I know how stupid that sounds but it's true.
Well what do they say... "If it sounds stupid but it works, then it's not stupid!"
Lots of things in life are gut feelings. It would be really great if we could determine quantitatively forever whether Rust is a superior programming language to Go, but real life resists those kinds of measurements.
Yes, these are gut feelings. That said, I have lots of experiences with Opus and I have lots of projects and contributions (all reviewed and tested) made with the help of it. Definitely useful, to me and to people whose project matters to them. :P
Adding "do not make mistakes" is silly, in my opinion. There is always a good chance it will make mistakes. You should rather be more specific about a thing rather than as broad as "do not make mistakes" is. It just does not work that way.
There are tons of benchmarks in the announcement. But we also know that benchmarks are problematic.
So the best we can do right now seems to be to combine imperfect case studies like this with imperfect benchmarks to get some unreliable impression of where we are...
Ok but isn’t that true of all software development? It’s not like anybody’s done a rigorous test of writing their entire codebase in Python vs Java. It’s all vibes based there. People create post-hoc justifications for why they use certain technologies but the reality is a lot more vibes than anything else.
How do you measure the performance of people? This is subjective and biased every time.
It is possible to check for improvements. See for yourself:
https://generative-ai.review/2026/06/claude-fable-rush-test-...
As mentioned in another HN thread I've done a qualitative side-by-side measurements of Claude Fable vs Opus 4.8 vs ChatGPT 5.5.
Anyone is able to check the output for themselves and form a judgement.
Large visible improvements for Fable over Opus 4.8 and ChatGPT 5.5.
I recently did the same to show the progress from Opus 3.4/ChatGPT o3pro one calendar year ago.

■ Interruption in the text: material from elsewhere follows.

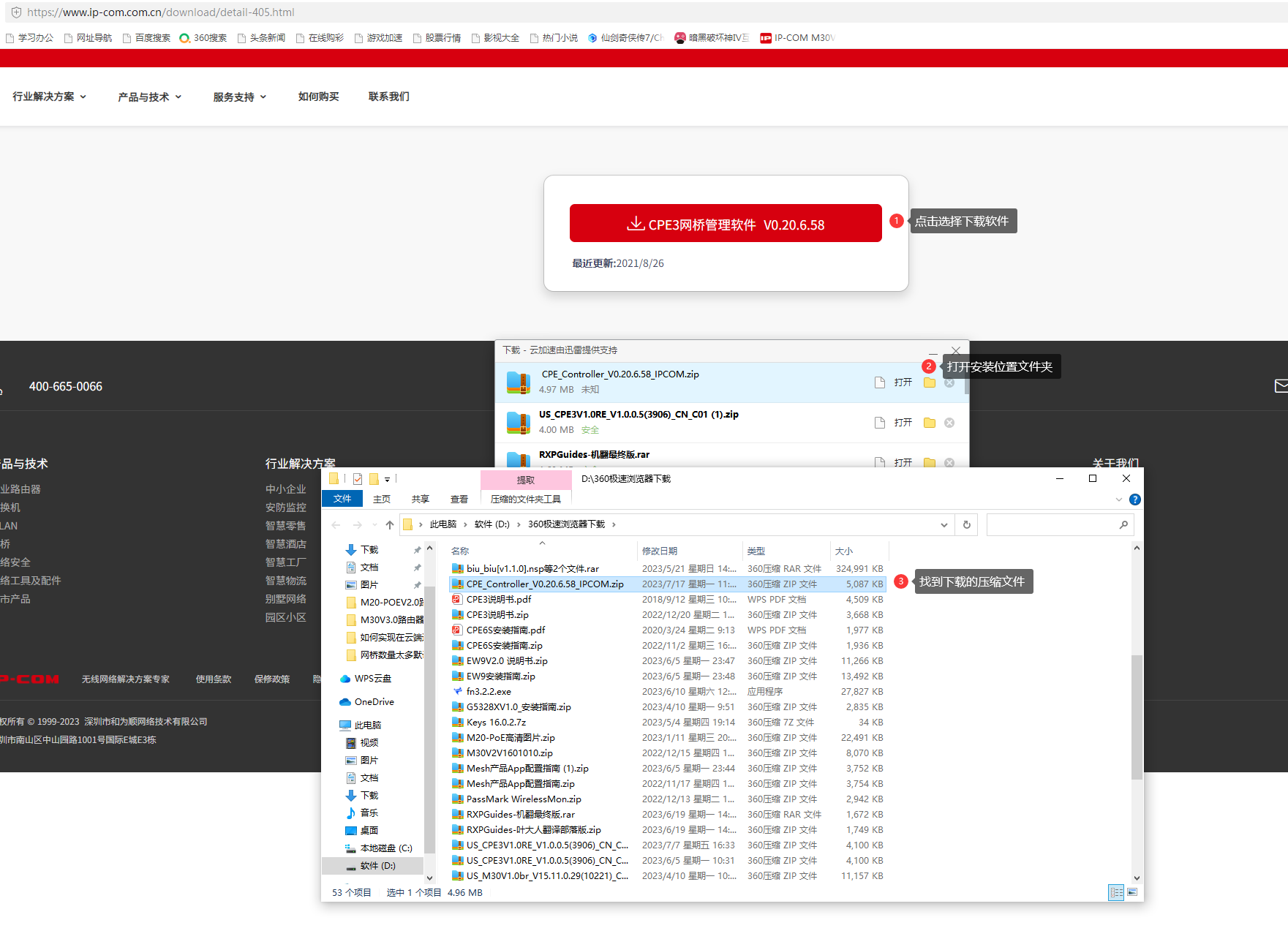The image size is (1288, 950).
Task: Switch Explorer to large thumbnails view
Action: click(x=1132, y=892)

fwiw, I gave it the same vibecoding project I'd previously tried with Sonnet 4.5 and it took Fable 2 hours to go well beyond (like, 2x beyond) where I got in 8 hours with Sonnet 4.5. (beyond that idk, because past 8 hours with the Sonnet 4.5 version I hit the "vibe limit" where it becomes easier to just write/edit the code yourself than get the agent to do what you want; and past 2 hours with Fable I hit my usage limit.)
That’s what evals are for.
And there’s no reason evals can’t be done on multi-turn agents in a loop (or not): it’s pretty much what all these benchmarks do.

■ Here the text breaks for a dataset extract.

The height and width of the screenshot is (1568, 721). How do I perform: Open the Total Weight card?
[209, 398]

Yeah, if the jump is big, then we should be able to see the qualitative improvements, or see where Opus was tripped up in a task and Fable did succeed
The first thing in the release page is benchmark results...
It’s almost like they’re interchangeable. We need to start asking these models to solve extremely difficult, contrived DSA coding questions before deciding which ones we employ
I believe there is hard evidence that role-playing prompts are effective at leading it towards particular strategies and trains of thought. Not sure that SWE has been specifically studied, but proper science is very slow in the context of rapid change and broad context. It's good to stay grounded in the science that has been done, but we're going to have to do our best in uncharted territory for a while.
"Don't make mistakes" does seem dumb. It's not guidance.
Just treat it like an employee with infinite energy. You can never really measure the productivity or ability of employees, it’s just pretty obvious when one is better than another. You’re asking them to do things and they’re either coming up with the goods or they aren’t. You can’t really expect much more from agents either but I’m not sure why you need anything more.
> These comparisons are all gut feelings.
https://simonwillison.net/about/#disclosures
"I have not accepted payments from LLM vendors, but I am frequently invited to preview new LLM products and features from organizations that include OpenAI, Anthropic, Gemini and Mistral, often under NDA or subject to an embargo. This often also includes free API credits and invitations to events."
But I'm totally unbiased on my gut-feeling posts, trust me bro.
-- AI influencers.
Vibes are all that matter. As soon as you start measuring it, that measurement becomes a target and vendors start optimizing for it at expense of the general usefulness of the model. We’ve seen plenty of models with great benchmark scores flop when people start using it.